(Data entries)
#####

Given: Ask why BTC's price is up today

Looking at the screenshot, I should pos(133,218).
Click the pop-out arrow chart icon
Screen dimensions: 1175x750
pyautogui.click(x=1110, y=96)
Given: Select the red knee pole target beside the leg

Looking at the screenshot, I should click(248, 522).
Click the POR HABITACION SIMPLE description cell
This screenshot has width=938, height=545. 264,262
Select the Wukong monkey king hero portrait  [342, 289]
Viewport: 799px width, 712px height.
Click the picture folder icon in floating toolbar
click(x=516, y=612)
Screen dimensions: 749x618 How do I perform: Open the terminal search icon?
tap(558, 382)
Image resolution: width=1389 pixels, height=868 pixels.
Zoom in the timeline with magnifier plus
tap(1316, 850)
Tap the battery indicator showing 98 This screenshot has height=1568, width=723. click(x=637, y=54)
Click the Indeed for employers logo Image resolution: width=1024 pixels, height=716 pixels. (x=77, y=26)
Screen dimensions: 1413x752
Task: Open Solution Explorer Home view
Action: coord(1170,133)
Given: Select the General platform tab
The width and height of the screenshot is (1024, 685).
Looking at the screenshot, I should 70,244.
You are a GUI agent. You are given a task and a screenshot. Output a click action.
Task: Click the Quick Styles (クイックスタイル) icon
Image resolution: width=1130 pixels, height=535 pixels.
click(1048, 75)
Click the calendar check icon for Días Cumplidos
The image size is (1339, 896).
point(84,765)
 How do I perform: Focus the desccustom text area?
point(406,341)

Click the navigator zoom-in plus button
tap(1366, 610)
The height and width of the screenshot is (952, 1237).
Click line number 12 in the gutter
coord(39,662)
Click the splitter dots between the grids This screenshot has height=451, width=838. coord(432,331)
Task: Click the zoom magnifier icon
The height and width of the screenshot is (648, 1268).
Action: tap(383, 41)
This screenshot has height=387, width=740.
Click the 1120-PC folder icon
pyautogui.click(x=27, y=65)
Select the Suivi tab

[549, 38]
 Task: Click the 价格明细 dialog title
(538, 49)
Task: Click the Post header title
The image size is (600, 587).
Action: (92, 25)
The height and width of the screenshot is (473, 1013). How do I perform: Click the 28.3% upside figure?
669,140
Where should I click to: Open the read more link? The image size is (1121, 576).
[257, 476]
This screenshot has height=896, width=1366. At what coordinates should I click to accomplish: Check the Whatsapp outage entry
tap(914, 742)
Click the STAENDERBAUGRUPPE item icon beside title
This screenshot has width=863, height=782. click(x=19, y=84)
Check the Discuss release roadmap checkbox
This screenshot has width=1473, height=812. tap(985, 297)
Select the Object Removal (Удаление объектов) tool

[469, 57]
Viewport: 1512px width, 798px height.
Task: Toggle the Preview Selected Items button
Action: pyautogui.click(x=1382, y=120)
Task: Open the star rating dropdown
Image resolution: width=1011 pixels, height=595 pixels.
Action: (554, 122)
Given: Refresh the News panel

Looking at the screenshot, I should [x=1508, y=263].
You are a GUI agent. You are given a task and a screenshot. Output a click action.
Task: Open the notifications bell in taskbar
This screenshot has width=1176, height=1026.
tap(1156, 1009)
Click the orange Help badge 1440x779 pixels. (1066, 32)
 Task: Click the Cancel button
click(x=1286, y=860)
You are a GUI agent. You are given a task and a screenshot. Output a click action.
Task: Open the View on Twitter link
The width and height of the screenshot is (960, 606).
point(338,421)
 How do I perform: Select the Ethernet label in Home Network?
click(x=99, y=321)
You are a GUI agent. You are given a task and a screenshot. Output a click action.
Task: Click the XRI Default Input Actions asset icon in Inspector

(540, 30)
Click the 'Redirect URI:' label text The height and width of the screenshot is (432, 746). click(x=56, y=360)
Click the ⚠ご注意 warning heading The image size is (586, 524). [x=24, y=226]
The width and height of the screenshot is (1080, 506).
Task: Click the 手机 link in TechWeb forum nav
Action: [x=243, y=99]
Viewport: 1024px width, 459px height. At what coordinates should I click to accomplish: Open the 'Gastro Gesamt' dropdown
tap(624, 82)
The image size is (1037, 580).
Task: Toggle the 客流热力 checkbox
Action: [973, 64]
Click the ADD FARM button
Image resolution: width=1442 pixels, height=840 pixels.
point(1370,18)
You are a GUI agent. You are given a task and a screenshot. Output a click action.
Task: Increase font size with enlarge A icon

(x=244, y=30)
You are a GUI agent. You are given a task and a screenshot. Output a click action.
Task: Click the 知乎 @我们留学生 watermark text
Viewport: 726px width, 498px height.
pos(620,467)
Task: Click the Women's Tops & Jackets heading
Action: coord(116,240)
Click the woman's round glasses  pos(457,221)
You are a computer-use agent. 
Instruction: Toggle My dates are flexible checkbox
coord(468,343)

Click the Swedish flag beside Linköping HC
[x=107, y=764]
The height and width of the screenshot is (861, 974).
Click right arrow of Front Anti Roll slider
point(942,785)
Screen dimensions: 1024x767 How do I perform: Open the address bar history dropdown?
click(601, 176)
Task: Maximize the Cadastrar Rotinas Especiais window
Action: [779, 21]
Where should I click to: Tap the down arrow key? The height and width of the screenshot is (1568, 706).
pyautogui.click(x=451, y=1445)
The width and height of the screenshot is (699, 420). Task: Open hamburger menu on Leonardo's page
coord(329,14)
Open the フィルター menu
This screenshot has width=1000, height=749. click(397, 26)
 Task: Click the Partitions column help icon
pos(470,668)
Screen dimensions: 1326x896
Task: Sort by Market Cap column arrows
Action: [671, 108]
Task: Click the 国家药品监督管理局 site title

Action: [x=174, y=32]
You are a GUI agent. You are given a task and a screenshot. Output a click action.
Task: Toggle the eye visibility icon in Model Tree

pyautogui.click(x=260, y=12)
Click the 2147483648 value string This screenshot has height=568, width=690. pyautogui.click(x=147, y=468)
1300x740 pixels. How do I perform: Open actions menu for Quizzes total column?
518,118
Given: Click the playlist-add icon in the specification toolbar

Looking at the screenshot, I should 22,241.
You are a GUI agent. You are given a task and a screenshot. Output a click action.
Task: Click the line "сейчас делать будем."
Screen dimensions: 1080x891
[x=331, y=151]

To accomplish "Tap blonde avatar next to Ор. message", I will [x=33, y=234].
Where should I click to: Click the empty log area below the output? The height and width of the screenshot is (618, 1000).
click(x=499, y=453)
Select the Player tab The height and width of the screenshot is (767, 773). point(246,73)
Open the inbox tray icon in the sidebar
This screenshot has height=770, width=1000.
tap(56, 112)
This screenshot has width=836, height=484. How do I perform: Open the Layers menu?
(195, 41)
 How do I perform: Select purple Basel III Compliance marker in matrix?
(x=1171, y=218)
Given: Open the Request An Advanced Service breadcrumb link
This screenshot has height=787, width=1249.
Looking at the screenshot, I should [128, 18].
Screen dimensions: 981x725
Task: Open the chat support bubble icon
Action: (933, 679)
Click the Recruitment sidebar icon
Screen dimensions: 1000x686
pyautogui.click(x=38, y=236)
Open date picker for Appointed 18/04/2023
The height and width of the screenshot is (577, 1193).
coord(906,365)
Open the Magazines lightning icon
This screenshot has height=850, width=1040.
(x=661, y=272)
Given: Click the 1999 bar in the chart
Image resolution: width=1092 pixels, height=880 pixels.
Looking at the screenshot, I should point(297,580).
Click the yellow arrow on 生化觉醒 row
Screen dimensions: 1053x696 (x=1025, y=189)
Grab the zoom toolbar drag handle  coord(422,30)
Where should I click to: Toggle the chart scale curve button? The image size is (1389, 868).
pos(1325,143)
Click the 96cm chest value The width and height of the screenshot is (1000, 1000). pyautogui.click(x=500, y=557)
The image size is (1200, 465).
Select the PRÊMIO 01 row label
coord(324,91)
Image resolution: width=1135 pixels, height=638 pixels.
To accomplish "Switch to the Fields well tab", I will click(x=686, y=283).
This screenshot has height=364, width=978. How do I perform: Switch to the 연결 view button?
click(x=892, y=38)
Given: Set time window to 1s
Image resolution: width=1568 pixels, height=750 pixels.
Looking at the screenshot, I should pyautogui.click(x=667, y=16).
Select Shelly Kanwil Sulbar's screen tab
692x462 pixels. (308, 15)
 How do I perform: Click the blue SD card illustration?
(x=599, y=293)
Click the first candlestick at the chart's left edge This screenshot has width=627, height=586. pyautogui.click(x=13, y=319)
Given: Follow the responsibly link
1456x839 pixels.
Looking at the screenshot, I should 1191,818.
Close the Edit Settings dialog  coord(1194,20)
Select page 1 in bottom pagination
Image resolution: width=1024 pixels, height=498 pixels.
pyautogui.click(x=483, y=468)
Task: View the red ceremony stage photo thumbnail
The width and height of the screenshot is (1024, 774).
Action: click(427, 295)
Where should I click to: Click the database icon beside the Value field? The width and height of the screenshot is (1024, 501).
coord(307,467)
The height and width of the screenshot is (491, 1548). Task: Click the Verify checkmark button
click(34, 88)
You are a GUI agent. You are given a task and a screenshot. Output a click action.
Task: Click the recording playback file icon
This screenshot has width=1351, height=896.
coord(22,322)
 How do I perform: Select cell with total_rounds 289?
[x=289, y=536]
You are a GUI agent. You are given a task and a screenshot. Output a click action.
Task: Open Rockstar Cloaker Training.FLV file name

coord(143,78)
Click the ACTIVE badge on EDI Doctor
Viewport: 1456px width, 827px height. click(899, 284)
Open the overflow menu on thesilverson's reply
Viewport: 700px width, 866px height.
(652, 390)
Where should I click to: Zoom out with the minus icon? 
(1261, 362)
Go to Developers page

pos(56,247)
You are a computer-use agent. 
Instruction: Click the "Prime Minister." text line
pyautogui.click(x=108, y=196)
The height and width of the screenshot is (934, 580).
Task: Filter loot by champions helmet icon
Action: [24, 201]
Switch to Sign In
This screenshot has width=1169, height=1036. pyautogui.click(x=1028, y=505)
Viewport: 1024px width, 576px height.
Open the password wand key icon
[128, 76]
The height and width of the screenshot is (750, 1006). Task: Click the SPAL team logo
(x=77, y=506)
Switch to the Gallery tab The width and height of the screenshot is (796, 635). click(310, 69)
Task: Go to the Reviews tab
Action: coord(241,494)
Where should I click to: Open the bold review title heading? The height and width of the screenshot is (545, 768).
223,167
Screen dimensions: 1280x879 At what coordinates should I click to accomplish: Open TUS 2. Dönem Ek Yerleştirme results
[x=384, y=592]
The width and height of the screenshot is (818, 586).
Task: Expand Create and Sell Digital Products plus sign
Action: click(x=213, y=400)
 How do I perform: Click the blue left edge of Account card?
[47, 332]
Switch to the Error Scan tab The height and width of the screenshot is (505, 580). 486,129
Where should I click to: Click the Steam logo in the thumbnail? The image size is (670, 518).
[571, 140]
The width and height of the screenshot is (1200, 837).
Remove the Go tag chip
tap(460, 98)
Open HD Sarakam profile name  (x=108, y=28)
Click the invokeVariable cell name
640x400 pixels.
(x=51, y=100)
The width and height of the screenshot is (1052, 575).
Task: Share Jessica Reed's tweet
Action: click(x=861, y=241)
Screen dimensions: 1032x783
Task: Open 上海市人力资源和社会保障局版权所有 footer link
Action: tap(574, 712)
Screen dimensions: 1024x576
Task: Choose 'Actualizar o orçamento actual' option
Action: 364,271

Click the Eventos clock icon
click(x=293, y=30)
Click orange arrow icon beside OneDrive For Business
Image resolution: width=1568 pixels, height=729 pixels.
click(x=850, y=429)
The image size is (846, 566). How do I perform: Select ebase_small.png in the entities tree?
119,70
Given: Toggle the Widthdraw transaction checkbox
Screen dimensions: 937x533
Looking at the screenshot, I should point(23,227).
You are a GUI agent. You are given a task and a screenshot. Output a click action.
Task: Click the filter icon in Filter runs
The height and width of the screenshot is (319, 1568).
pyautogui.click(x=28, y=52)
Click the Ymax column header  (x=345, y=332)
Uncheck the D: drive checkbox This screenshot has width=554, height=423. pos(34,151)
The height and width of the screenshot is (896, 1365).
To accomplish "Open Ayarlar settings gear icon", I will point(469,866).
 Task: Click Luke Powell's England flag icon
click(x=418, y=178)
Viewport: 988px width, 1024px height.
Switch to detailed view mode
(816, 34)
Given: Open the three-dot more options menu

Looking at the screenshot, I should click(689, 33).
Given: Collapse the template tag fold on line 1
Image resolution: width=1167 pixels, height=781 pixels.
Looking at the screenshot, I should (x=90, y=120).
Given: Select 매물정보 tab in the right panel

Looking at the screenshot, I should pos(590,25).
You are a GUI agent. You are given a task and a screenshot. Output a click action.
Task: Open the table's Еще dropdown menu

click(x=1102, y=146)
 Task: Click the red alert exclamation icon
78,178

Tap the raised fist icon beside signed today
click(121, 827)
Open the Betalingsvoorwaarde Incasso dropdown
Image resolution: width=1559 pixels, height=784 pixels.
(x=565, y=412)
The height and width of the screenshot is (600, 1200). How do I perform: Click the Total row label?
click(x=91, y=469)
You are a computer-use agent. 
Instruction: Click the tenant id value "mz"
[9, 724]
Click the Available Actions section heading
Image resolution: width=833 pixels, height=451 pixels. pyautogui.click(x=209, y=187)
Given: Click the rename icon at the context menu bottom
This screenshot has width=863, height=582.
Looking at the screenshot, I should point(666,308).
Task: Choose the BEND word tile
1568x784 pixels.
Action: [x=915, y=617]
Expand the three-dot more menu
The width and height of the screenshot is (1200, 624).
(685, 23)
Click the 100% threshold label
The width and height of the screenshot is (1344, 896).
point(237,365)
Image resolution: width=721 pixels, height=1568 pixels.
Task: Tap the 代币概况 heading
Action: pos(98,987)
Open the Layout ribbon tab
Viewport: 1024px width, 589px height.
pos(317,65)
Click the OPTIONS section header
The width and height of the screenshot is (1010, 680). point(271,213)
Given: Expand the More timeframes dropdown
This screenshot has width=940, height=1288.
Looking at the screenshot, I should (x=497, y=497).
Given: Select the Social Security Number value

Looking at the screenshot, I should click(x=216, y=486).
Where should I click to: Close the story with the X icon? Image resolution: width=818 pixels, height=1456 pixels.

#####

* _What to work on_
An exact copy of the lines from the one containing "Task: Open the table's Еще dropdown menu" through the end of the data above is the whole answer.

* _Completed exercise_
Task: Open the table's Еще dropdown menu

click(x=1102, y=146)
 Task: Click the red alert exclamation icon
78,178

Tap the raised fist icon beside signed today
click(121, 827)
Open the Betalingsvoorwaarde Incasso dropdown
Image resolution: width=1559 pixels, height=784 pixels.
(x=565, y=412)
The height and width of the screenshot is (600, 1200). How do I perform: Click the Total row label?
click(x=91, y=469)
You are a computer-use agent. 
Instruction: Click the tenant id value "mz"
[9, 724]
Click the Available Actions section heading
Image resolution: width=833 pixels, height=451 pixels. pyautogui.click(x=209, y=187)
Given: Click the rename icon at the context menu bottom
This screenshot has width=863, height=582.
Looking at the screenshot, I should point(666,308).
Task: Choose the BEND word tile
1568x784 pixels.
Action: [x=915, y=617]
Expand the three-dot more menu
The width and height of the screenshot is (1200, 624).
(685, 23)
Click the 100% threshold label
The width and height of the screenshot is (1344, 896).
point(237,365)
Image resolution: width=721 pixels, height=1568 pixels.
Task: Tap the 代币概况 heading
Action: pos(98,987)
Open the Layout ribbon tab
Viewport: 1024px width, 589px height.
pos(317,65)
Click the OPTIONS section header
The width and height of the screenshot is (1010, 680). point(271,213)
Given: Expand the More timeframes dropdown
This screenshot has width=940, height=1288.
Looking at the screenshot, I should (x=497, y=497).
Given: Select the Social Security Number value

Looking at the screenshot, I should click(x=216, y=486).
Where should I click to: Close the story with the X icon? Image resolution: width=818 pixels, height=1456 pixels.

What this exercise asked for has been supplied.